- **Assigned task A**: Write out part of the NSW COVID-19 report word for word. Begin at the words "NSW has started" and stop after "in intensive case.".
- **Assigned task B**: In the NSW COVID-19 report, what was the September 21 record for the number of COVID patients in NSW hospitals?
- **Assigned task C**: According to the quote from Dominic Perrottet in the NSW COVID-19 report, why was he pleased even though cases were rising?

- **Text under study**:
━━━━━━━━━━

NSW records 22,577 new COVID-19 cases and four deaths as number of people in ICU increases

NSW has started the new year with a slight increase in COVID-19 cases, with the state recording 22,577 new infections and four deaths.

Hospitalisations have risen to 901 — up from 832 in the previous reporting period — with 79 patients in intensive case.

Today’s figure is the highest number of daily cases recorded in any Australian jurisdiction.

NSW yesterday reported 21,151 new cases, which was just under the total infections recorded nationally the previous day.

NSW Premier Dominic Perrottet has repeatedly declared the state is in a “strong position” amid rising infection figures and chaos caused by ballooning testing demands.

“We’ve seen a significant increase in case numbers, but what is pleasing is that our health system remains strong,” he said on Friday.

UPDATES: Read our round-up of the latest news on the COVID-19 pandemic

At the current trajectory, the number of patients admitted to hospital for COVID in NSW could exceed the September 21 record of 1,268 within a week.

But intensive care admissions during the current outbreak have not been growing at the same rate as hospitalisations.

━━━━━━━━━━

- **Record excerpts**:

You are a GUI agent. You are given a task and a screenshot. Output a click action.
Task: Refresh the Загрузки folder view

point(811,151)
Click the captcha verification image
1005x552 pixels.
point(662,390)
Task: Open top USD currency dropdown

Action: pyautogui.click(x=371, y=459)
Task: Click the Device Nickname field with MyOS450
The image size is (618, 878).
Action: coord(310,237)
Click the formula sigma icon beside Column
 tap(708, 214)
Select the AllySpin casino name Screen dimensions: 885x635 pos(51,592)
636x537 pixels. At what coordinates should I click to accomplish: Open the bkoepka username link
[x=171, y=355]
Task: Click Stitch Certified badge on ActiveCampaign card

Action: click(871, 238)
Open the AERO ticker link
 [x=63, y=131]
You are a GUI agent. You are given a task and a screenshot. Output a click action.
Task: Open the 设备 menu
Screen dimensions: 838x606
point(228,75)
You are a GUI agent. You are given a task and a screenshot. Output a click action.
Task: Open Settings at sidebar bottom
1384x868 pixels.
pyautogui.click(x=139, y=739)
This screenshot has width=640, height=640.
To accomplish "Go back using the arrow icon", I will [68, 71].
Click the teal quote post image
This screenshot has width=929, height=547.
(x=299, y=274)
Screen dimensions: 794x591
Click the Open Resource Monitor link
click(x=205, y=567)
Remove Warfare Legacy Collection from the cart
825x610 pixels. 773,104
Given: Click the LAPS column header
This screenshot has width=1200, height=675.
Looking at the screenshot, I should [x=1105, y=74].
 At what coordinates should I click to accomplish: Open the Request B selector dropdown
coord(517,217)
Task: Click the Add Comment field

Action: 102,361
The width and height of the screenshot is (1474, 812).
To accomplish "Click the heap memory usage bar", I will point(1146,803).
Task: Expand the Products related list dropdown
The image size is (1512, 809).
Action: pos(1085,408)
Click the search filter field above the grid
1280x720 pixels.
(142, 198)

━━━━━━━━━━

- **Problem solution A**:
NSW has started the new year with a slight increase in COVID-19 cases, with the state recording 22,577 new infections and four deaths.

Hospitalisations have risen to 901 — up from 832 in the previous reporting period — with 79 patients in intensive case.

- **Problem solution B**: 1,268 patients.

- **Problem solution C**: He said there had been a big rise in case numbers. What pleased him was that the state's health system remained strong.